Lega, dopo Campitelli lascia La Porta

In 48 ore altri due addii di politici regionali. La consigliera sulmonese va verso Forza Italia
L’AQUILA. Un indizio non è nulla. Due sono una coincidenza, tre una prova. Ma per la Lega abruzzese in Regione siamo arrivati alla quinta fuga dal partito, due nelle ultime 48 ore. All’assessore frentano Nicola Campitelli si è infatti aggiunta la consigliera regionale sulmonese Antonietta La Porta. Il primo viaggia in direzione Fratelli D’Italia, la seconda invece va verso Forza Italia dopo un periodo, più o meno breve, da trascorrere a bagnomaria nel Gruppo misto di maggioranza di Simone Angelosante & C., federato con il partito di Nazario Pagano. Insieme contano 8 consiglieri. La Lega, guidata in Abruzzo da Luigi D’Eramo, entrata in Emiciclo con 10 consiglieri, da ieri è invece dimezzata, cannibalizzata dagli alleati di coalizione. Ammesso e non concesso che sia ancora possibile definirli tali.

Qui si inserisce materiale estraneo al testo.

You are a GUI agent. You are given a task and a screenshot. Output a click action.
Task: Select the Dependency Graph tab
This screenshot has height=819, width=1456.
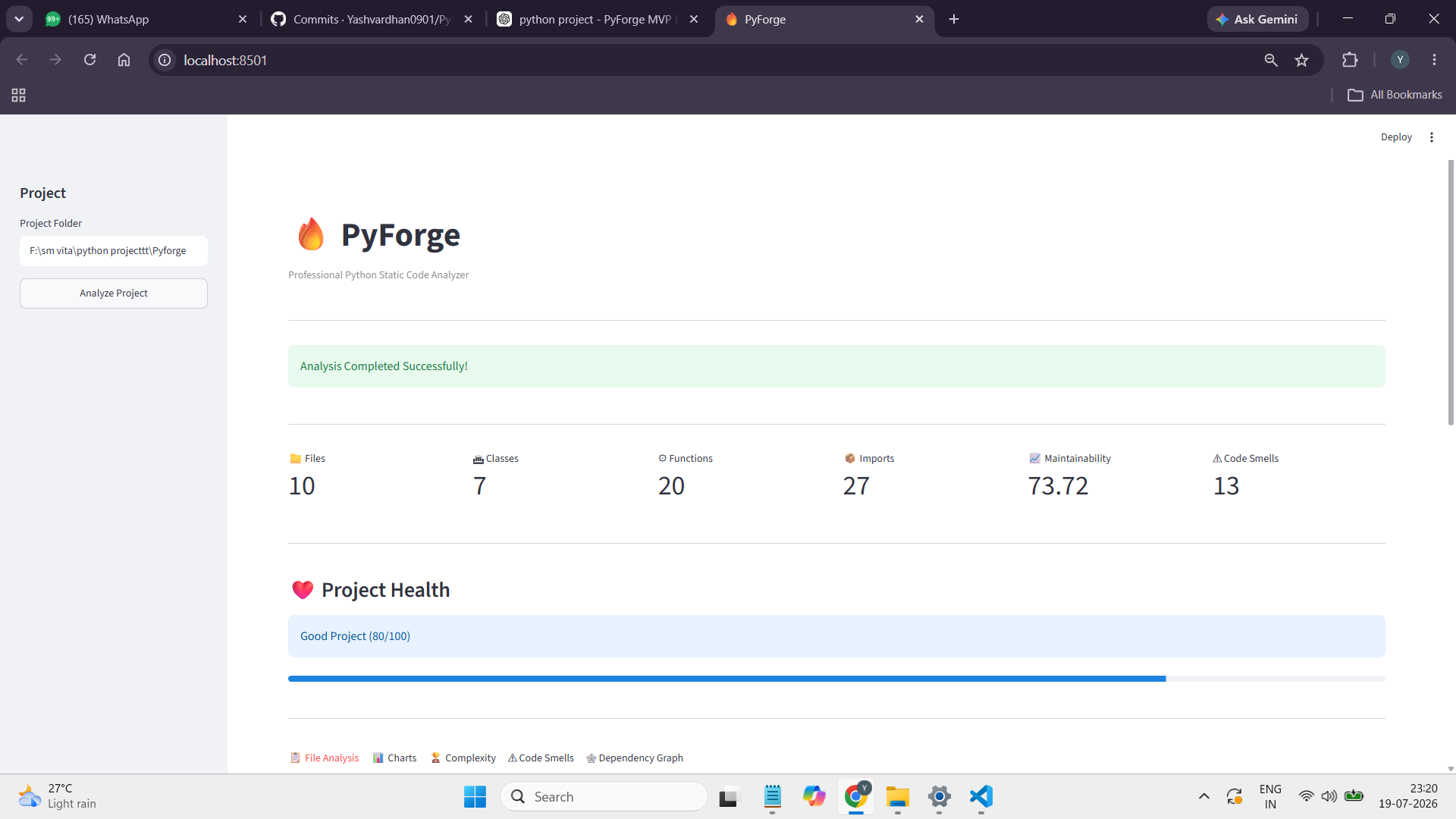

«Da oggi lascio il gruppo consiliare della Lega. Continuerò, in ogni caso, a portare avanti con lo stesso impegno il mio lavoro nella coalizione alla quale appartengo. Ringrazio tutti coloro che sin dall'inizio mi hanno sostenuta e quelli che hanno condiviso con me questo percorso», è la nota laconica diffusa ieri da La Porta. Il governatore Marco Marsilio gongola. A pochi mesi dalle elezioni regionali, il presidente uscente ricandidato ha fatto una scelta ormai chiara: un patto di ferro con Forza Italia a discapito della Lega. Il sovraffollamento, per ora, non lo preoccupa, anche se per lui sarà un problema. Aspetta invece che D’Eramo faccia il primo passo, chiedendogli di sostituire Campitelli con uno o una dei cinque leghisti che gli sono rimasti fedeli. Ma a quel punto Marsilio potrebbe rifare i conti e assegnare la poltrona a Forza Italia, diventata azionista di maggioranza in Consiglio.
D’Eramo, che ha mangiato la foglia, tace. Al suo portavoce viene però attribuito questo breve messaggio postato ieri mattina nella chat interna del partito: «Buona fortuna a quelli come noi che rimangono nella Lega a prescindere dalle percentuali politiche e delle elezioni». Giusto il tempo per leggerlo e, poco dopo, Campitelli, l’assessore ex leghista che ha restituito le deleghe a Marsilio senza lasciare la giunta, ha abbandonato per sempre la chat del Carroccio.
Passiamo al fronte opposto dove il giovane segretario regionale del Pd cercherà oggi di mettere una pezza al passo affrettato di due giorni fa. L’aver riunito Azione e M5S per risolvere subito il rebus del candidato presidente unitario si è rivelato un boomerang. Chi ha partecipato all’incontro ristretto di Abruzzo Insieme ne conferma l’epilogo da fumata nera accompagnata dalla prospettiva di far decidere dal tavolo nazionale. Ma è una soluzione inopportuna se si considerano i tempi. Nulla però è compromesso. Basterebbe estrarre dal cilindro un quinto nome: la direzione regionale del Pd, prevista per oggi, può dare questo messaggio. (l.c.)